**Prompt:**
Reproduce exactly the lines from the one containing "Task: Click the method='bfill' code line" through the end of the entries, including both. Drop the pictures.

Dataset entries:
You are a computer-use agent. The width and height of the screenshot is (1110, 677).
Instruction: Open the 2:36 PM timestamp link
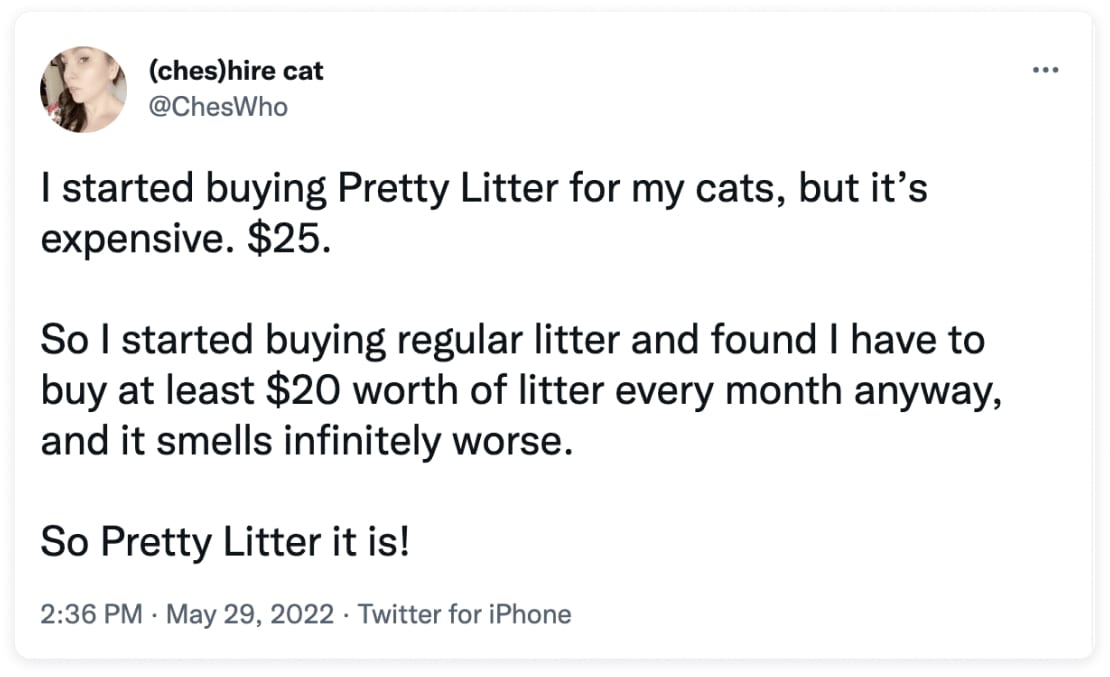[x=91, y=614]
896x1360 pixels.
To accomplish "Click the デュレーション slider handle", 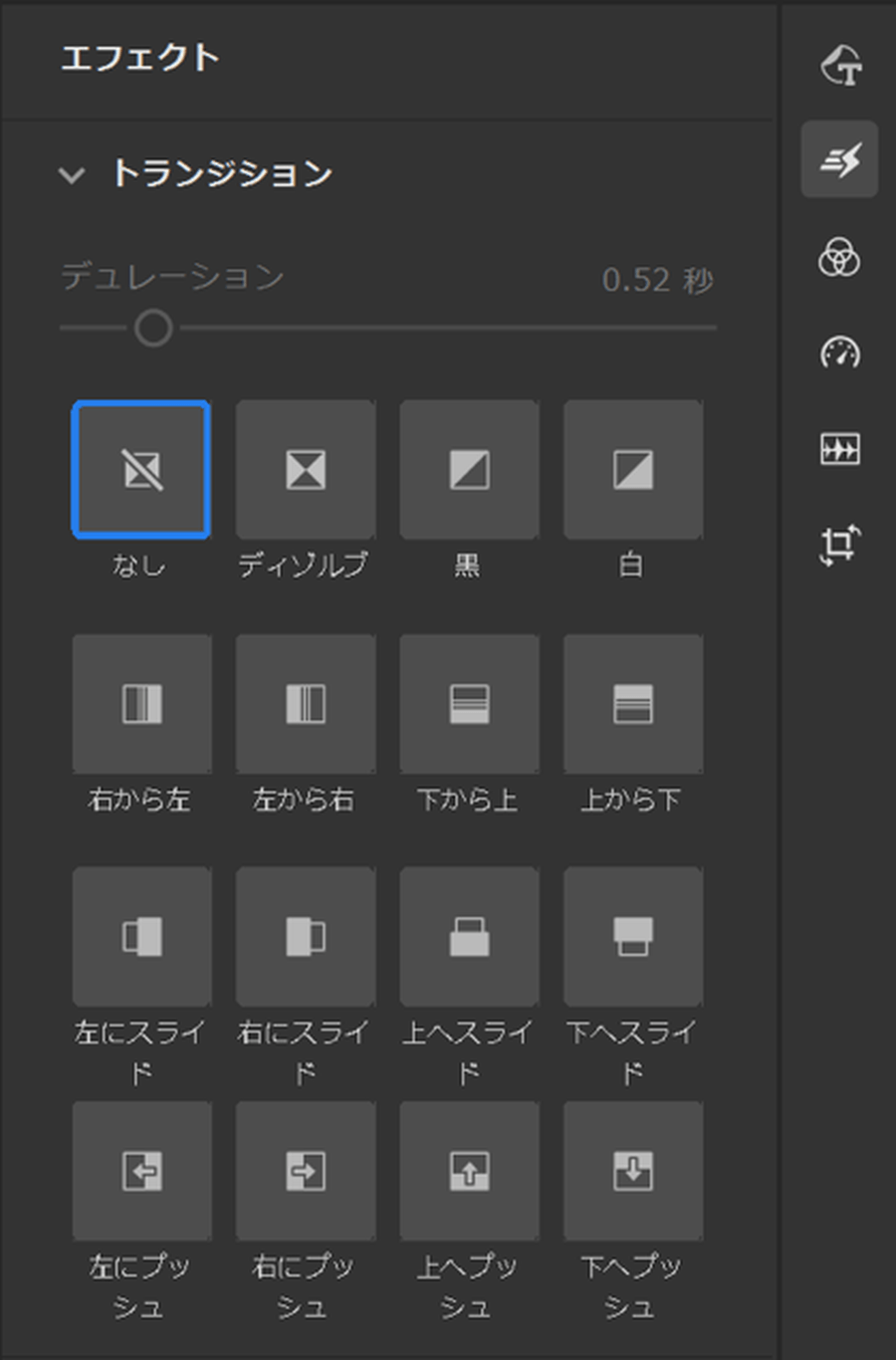I will [153, 328].
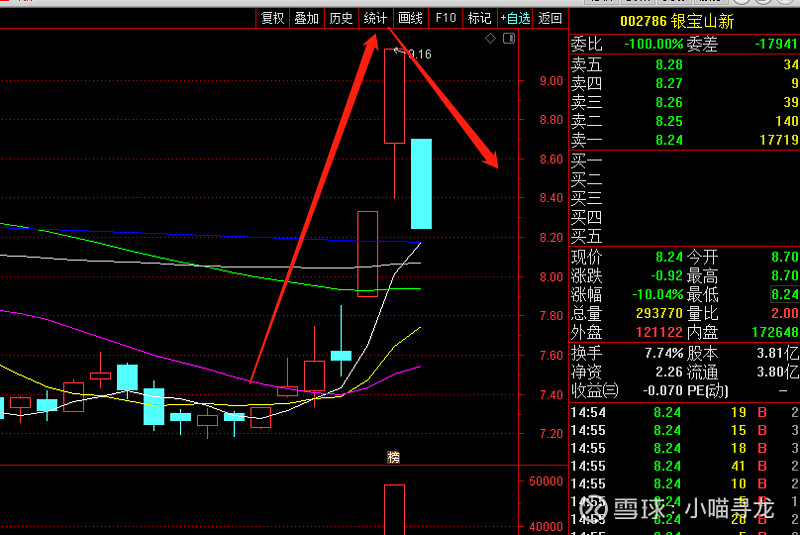The image size is (800, 535).
Task: Open the 叠加 overlay option
Action: [x=306, y=18]
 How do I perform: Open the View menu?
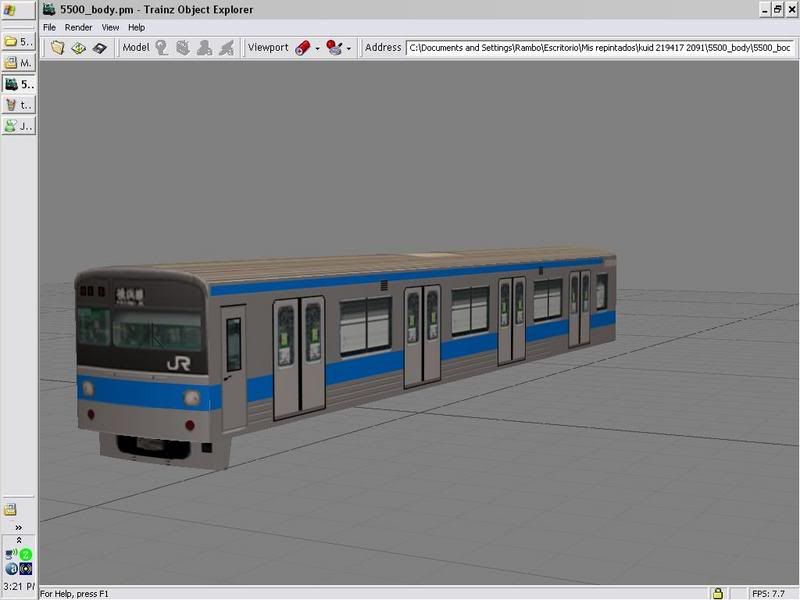[110, 27]

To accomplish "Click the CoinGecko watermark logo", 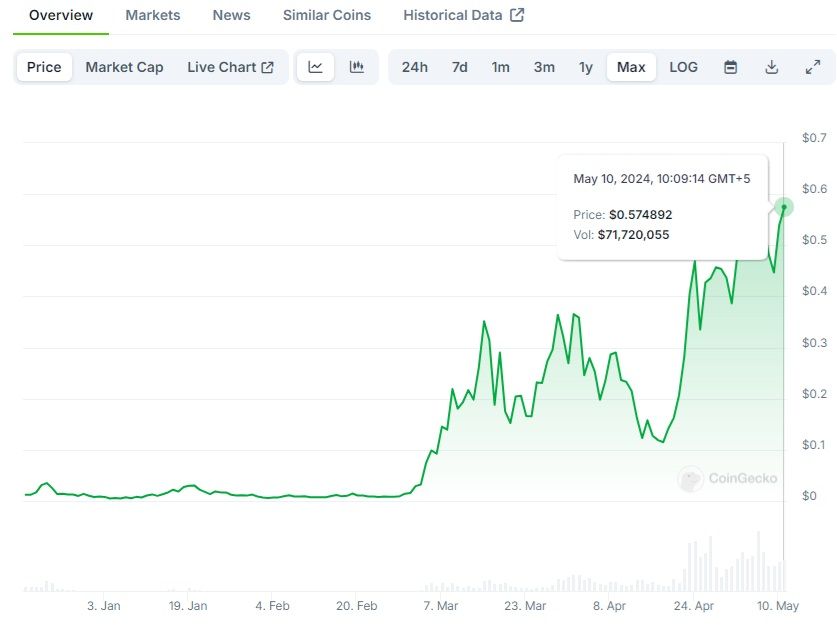I will (691, 479).
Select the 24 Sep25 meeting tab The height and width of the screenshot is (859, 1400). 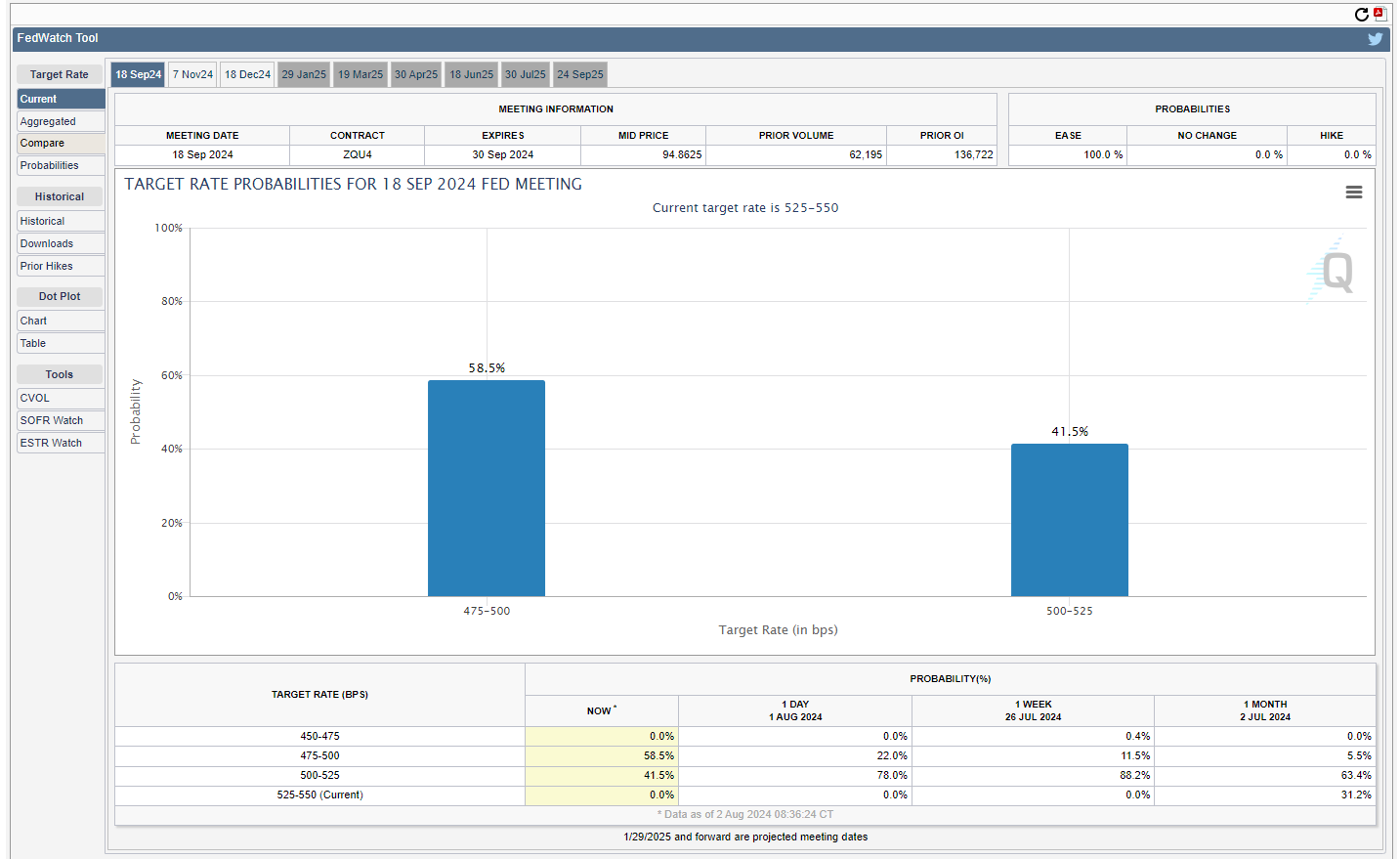[580, 74]
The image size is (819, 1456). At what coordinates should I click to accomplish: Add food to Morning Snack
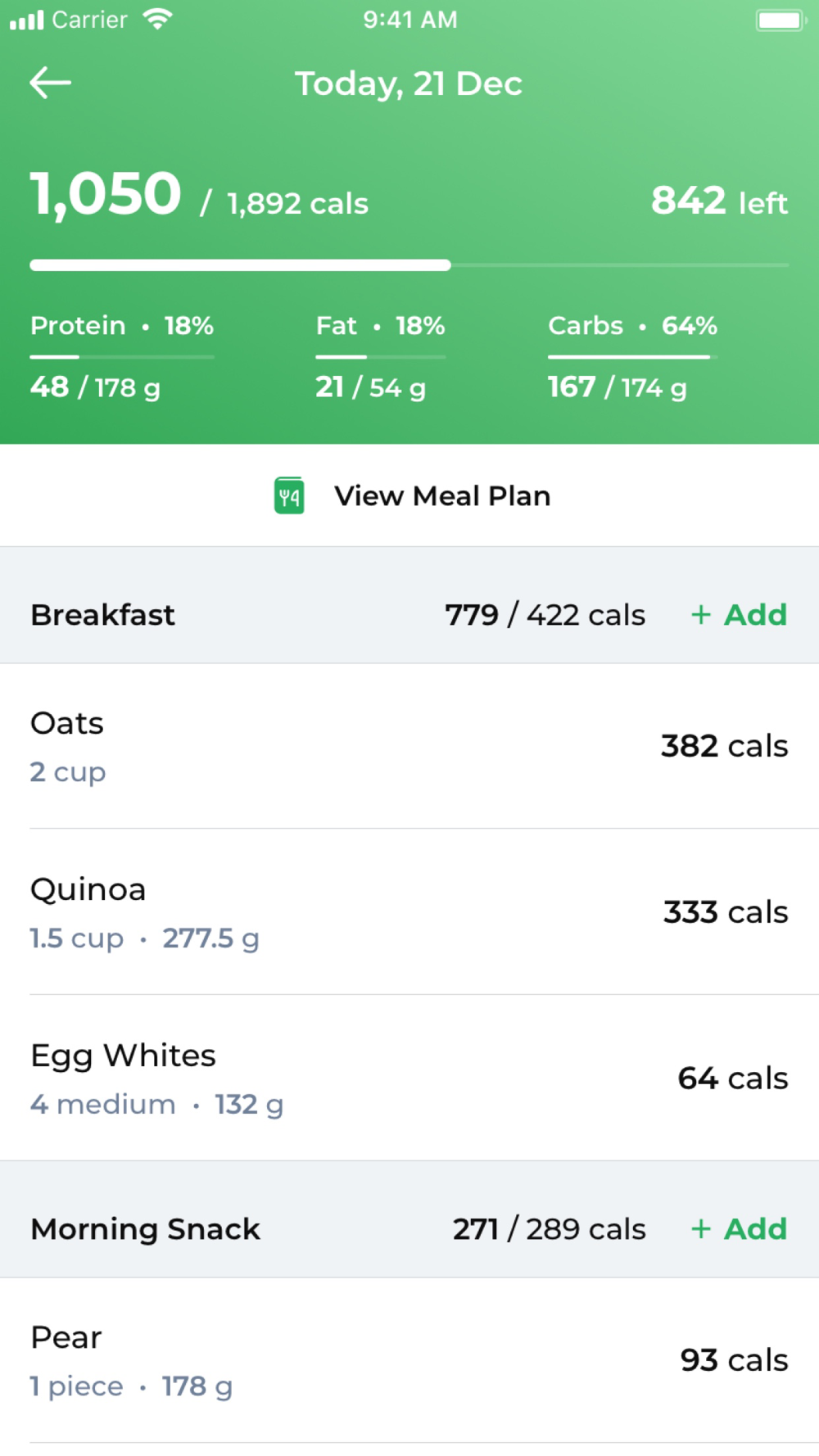(x=739, y=1229)
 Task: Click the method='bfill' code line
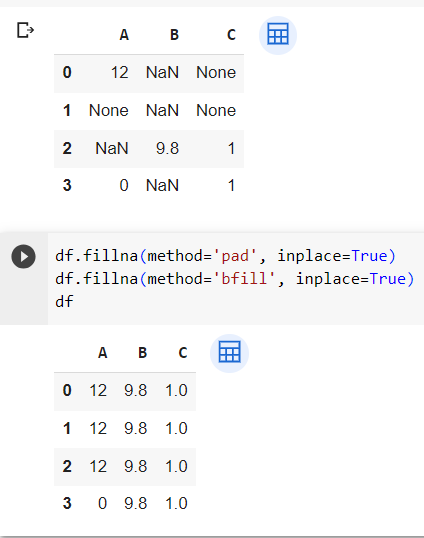click(235, 279)
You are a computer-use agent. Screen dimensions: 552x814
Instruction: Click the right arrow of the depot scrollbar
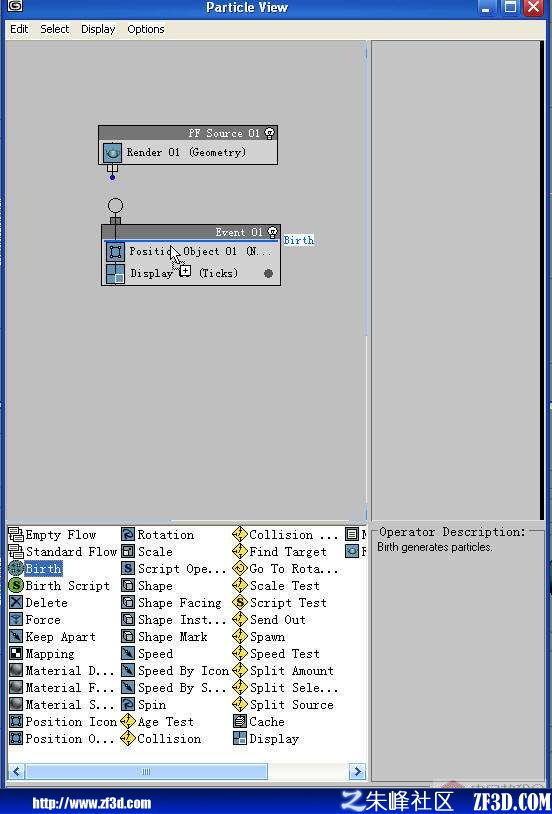(357, 771)
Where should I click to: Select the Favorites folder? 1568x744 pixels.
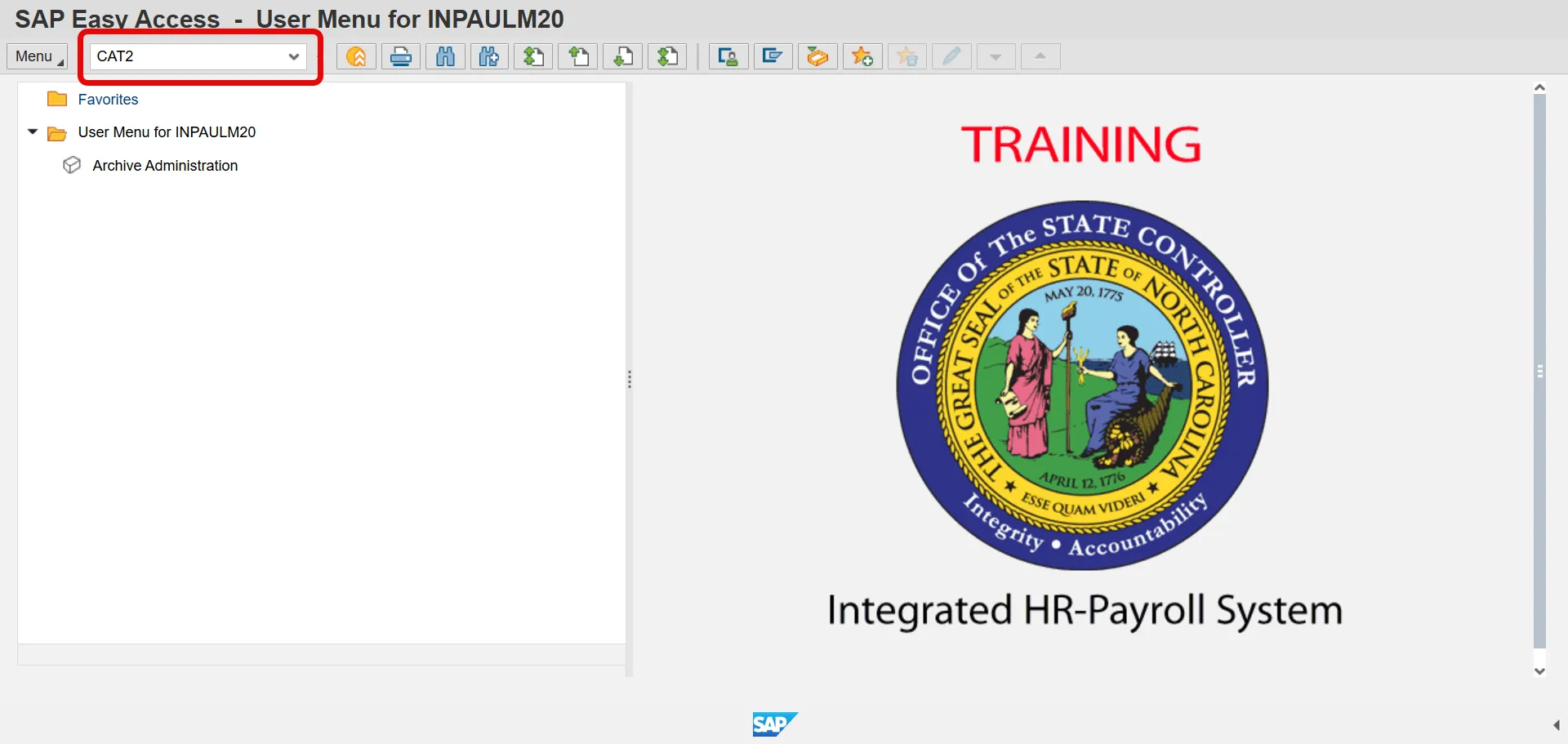point(109,99)
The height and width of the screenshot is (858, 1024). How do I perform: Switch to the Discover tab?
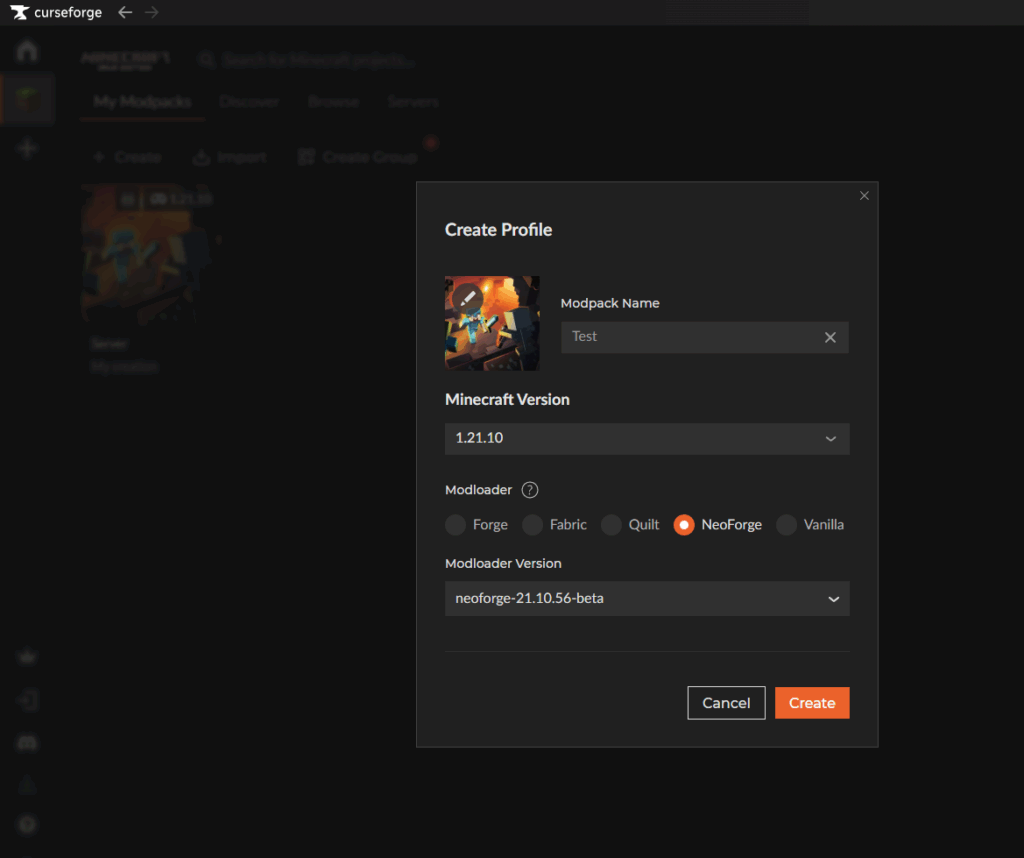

**Reply:**
 Task: Click the method='bfill' code line
click(235, 279)
You are a computer-use agent. Screen dimensions: 552x814
Instruction: Click the right arrow of the depot scrollbar
(357, 771)
Where should I click to: Select the Favorites folder? 1568x744 pixels.
point(109,99)
The height and width of the screenshot is (858, 1024). How do I perform: Switch to the Discover tab?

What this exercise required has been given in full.